Introduction of Voice

In 2011, Apple introduced it’s mobile product consumers to Siri, a new paradigm of NUI bringing voice recognition and speech to text controls to the playing field. Though Siri and other voice interfaces have been with us for nearly 5 years, the adoption is yet to hit an inflection point. A study by Intelligent Voice essentially surmised that only 1 in 6 iPhone users actually use Siri on a regular basis.

Irrespective of the Intelligent Voice study, Conversational Interfaces are taking off. Amazon’s Alexa (disguised as a bluetooth speaker) has targeted the Smart Home marketplace as a stand-alone, yet extensible and ITTT vocal command station for the common household. The Vocal i/o movement isn’t going away… in fact, China’s is showing VUI’s moving towards a tipping point.

Andrew Ng, Baidu’s Chief Scientist, makes a similar statement to Jeff Han in an MIT article: “The best technology is often invisible, and as speech recognition becomes more reliable, I hope it will disappear into the background.” and Jim Glass, in the same article states that “Speech has reached a tipping point in our society,” he says. “In my experience, when people can talk to a device rather than via a remote control, they want to do that.

Creepy Motion Detection

The NUI journey doesn’t end with Voice Commands and Multi Touch interfaces.
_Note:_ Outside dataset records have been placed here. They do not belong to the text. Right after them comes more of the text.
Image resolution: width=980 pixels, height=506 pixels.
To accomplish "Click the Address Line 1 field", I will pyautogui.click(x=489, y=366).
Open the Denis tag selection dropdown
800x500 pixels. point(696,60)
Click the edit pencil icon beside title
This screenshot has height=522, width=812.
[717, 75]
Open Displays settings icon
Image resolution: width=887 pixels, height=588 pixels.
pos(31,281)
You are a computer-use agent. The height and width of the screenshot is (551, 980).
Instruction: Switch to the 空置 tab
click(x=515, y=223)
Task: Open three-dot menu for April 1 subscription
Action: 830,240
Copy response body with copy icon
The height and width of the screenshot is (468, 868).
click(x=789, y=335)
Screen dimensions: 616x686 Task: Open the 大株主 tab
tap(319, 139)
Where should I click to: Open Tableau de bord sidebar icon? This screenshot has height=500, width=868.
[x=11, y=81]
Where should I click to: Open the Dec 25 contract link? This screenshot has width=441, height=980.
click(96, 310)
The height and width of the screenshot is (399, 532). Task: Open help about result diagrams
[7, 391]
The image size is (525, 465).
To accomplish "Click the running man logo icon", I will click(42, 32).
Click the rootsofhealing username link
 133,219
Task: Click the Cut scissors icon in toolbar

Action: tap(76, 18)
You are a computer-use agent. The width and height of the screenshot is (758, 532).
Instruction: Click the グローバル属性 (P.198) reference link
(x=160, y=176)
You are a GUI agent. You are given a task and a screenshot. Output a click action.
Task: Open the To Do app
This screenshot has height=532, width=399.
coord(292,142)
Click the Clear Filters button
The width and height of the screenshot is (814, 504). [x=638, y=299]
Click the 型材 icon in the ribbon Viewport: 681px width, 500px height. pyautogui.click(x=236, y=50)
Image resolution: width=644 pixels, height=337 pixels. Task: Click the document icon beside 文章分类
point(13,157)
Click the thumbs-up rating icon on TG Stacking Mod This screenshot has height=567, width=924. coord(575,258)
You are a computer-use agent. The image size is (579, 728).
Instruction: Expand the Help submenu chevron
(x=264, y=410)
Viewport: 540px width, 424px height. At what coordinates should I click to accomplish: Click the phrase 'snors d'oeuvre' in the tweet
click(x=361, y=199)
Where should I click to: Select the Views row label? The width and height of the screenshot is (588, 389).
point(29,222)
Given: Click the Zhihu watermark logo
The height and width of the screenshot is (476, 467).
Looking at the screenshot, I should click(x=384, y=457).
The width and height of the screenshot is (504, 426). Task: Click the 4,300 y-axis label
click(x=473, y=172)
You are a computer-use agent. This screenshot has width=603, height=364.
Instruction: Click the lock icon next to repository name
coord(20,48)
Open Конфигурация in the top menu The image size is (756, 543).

Running parallel to the mobile device NUI revolution, the X-Box Kinect’s motion detection, voice interface, while creepy when you think about it watching and listening, has been in households since 2010. The obvious disadvantage being it’s home entertainment center tether hasn’t stopped the creative minds of the OpenNI (natural interfaces) movement from running with non-set-top oriented applications for the device. (note:Apple‘s 2013 purchase of PrimeSense, a founding member of OpenNI,… a sign of more NUI to come.)

Jedi Mind Tricks

Gesture based controls add a new dimension to NUI… most take the accelerometer sensor in the iPhone for granted, unless playing with Sphero, Ollie or the Parrot Drone, you may not realize the ease and natural responsiveness of the accelerometer, now outfitted in the Apple TV remote.

The NOD, Leap Motion, and MYO are stretching the application of gesture based NUI. I was fortunate to attend a demo at the Longmont TinkerMillwhere one of the members showed a 3D printed prothetic being controlled by EKG sensors ( This was nearly direct control of the prosthetic from the users neurological intent. This totally blew my mind.

There are a host of NUI’s layered into Augmented and Virtual reality devices, the front-running Google Glass, Oculus, and Microsoft’s (unfortunately named) Hololens are collapsing as much of the interface as possible.

The Birth of HAL

The final component to NUI on it’s path to laying a foundation for Artificial Intelligence, currently running in the background is Machine Learning. The deeper, and more regularly we interact with computers in our natural manner, pattern recognition algorithms are in place laying a foundation for the most natural human computer interaction of all, true AI.

While Microsoft’s Tay flopped on Twitter falling prey the legions of internet trolls… IBM’s Watson is getting ready to change everything… it’s time to start getting ready for a new age of human computer interaction in the realm of NUI and AI. What will this mean for you? How will you apply NUI models into your next gen software?